▶ _Records_
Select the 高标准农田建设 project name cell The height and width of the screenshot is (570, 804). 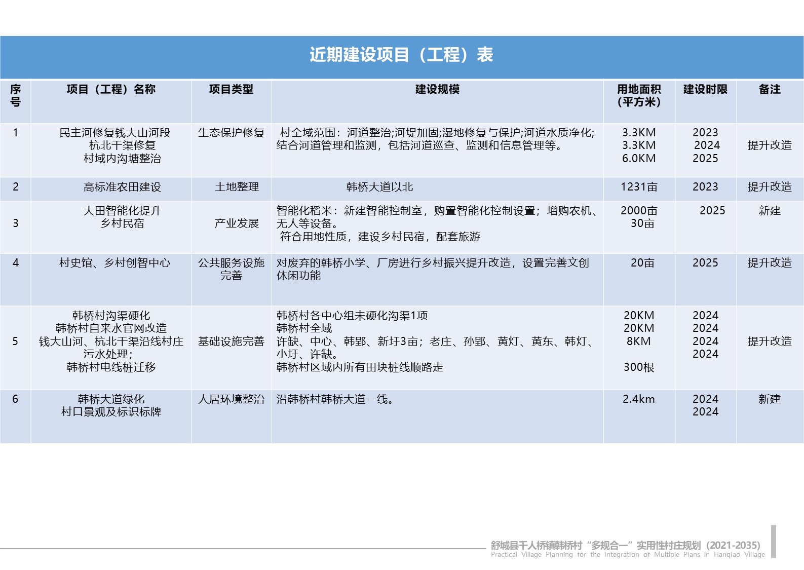122,187
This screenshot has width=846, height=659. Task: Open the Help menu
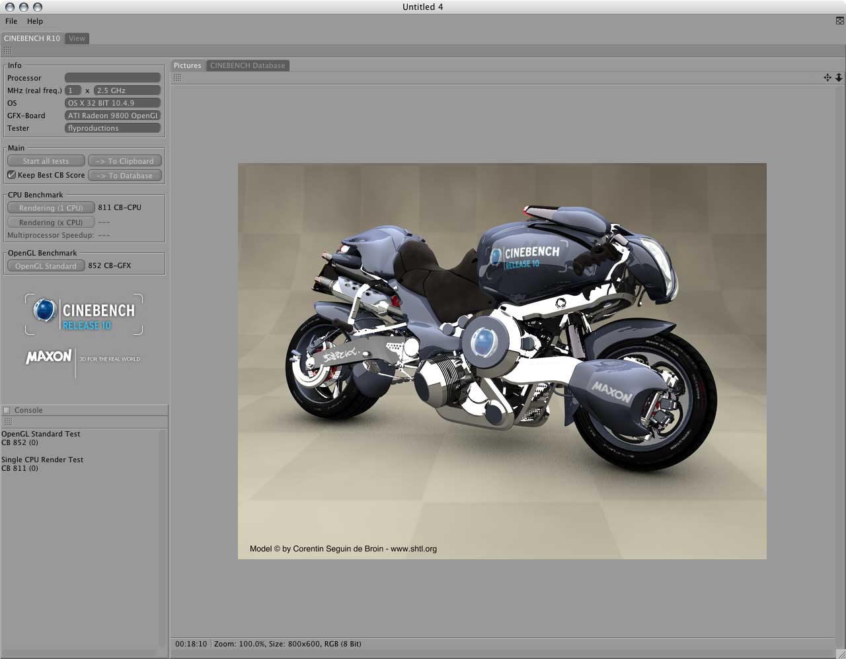point(35,21)
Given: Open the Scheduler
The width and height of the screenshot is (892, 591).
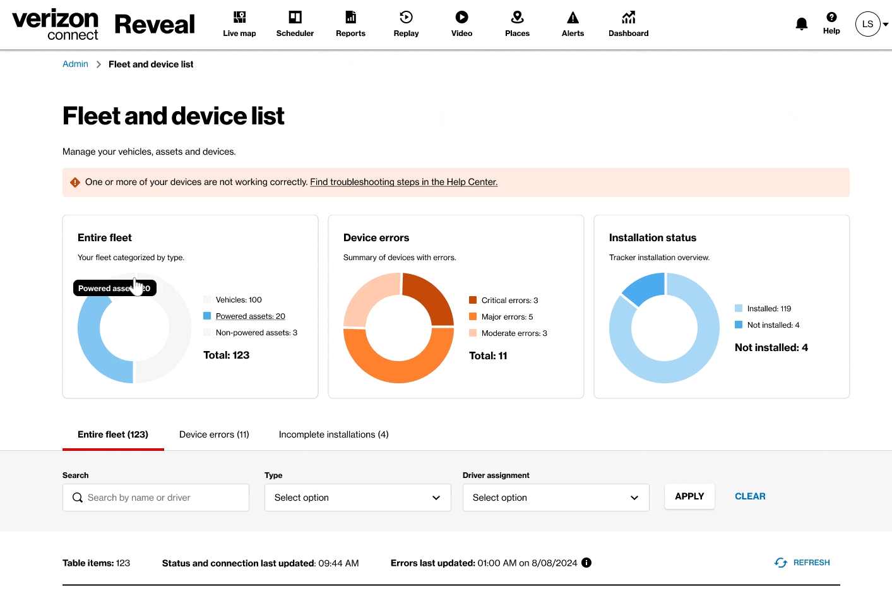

▶ _Instructions for the task_
All lines from the one containing "Given: Open the Scheduler" to the last line of the records above, both included, need to be repeated word for word; omit the pictures.

▶ _Reply_
Given: Open the Scheduler
The width and height of the screenshot is (892, 591).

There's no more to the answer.